To understand how increases in corporate taxes ultimately impact people, the Institute on Taxation and Economic Policy notes that, “most analysts believe that the bulk of the corporate tax is borne by the owners of corporate stocks and other business assets, which are mostly (but not entirely) owned by well-off individuals. The Joint Committee on Taxation (JCT) assumes that working people eventually bear a quarter of the impact of a corporate tax hike (in the form of a wage reduction), but also assumes that it takes several years for this to happen.” The takeaways? The impact of a corporate tax increase falls on owners of stocks and business assets in the short term. To the extent that some of the increase eventually may impact working class people, it is potentially offset by increases in the EITC and Child Tax Credit, as well as the improvements in living standards coming from federal investments in affordable child care, health care, housing, and other investments in the Build Back Better plan.

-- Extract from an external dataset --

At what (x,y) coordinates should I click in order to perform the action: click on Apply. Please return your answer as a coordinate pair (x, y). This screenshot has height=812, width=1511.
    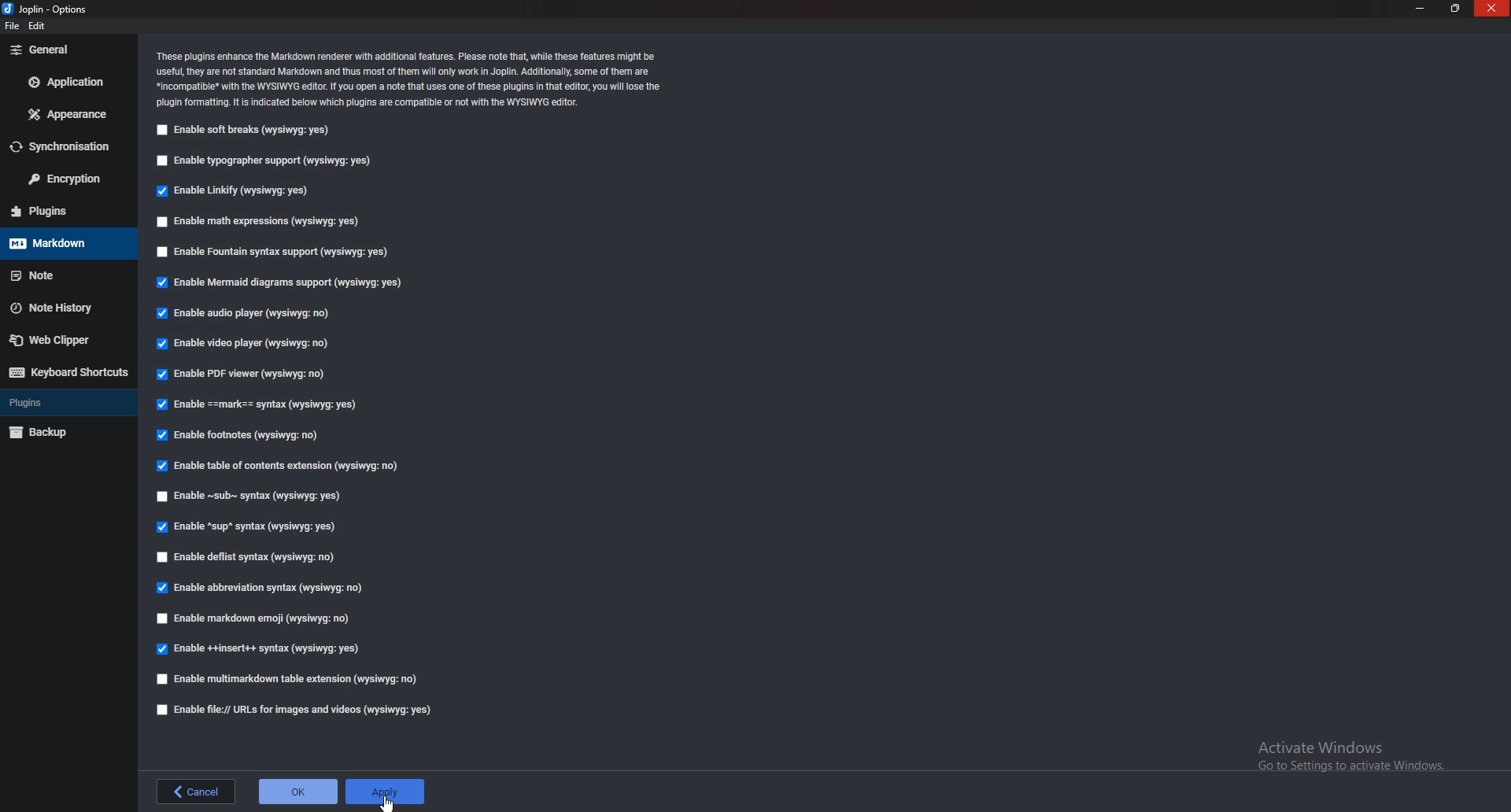
    Looking at the image, I should click on (388, 787).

Invest in IRS enforcement to close the tax gap

In addition to changing our tax laws to make them more equitable, our country needs the tools to enforce the laws that are on the books. It’s estimated that about $600 billion of taxes go uncollected each year, of which $160 billion is attributed to the top 1 percent of filers.

To close this “tax gap”, policymakers should reverse a long trend of cutting funding to the IRS, and allow it to have the qualified staff needed for oversight of the complex returns of large corporations and the highest-income taxfilers. Biden also calls for information reporting requirements on financial institutions to tackle the problem of underreporting of income and improve compliance with our tax laws.

A brighter, more equitable future – or back to the unacceptable status quo?

The decisions before policymakers could not be clearer. The pandemic has starkly demonstrated the hardships in store for everyday folks when there aren’t robust systems in place to ensure that everyone can stay healthy and make ends meet when the unexpected strikes. More voices are echoing what many in our communities have long known: past policy choices and current obstacles to opportunity mean that our Black and Brown neighbors especially bear the brunt of hard times, and that cannot continue.

A better, more equitable future is possible. The expanded Child Tax Credit is bringing about a historic drop in child poverty – we must maintain that, not go back to where we were. Our tax policy can’t continue to prop up growing income inequality and concentration of wealth, but instead should be made more equitable and fund investments in child care, housing, health care, and more, that build a country where all can thrive.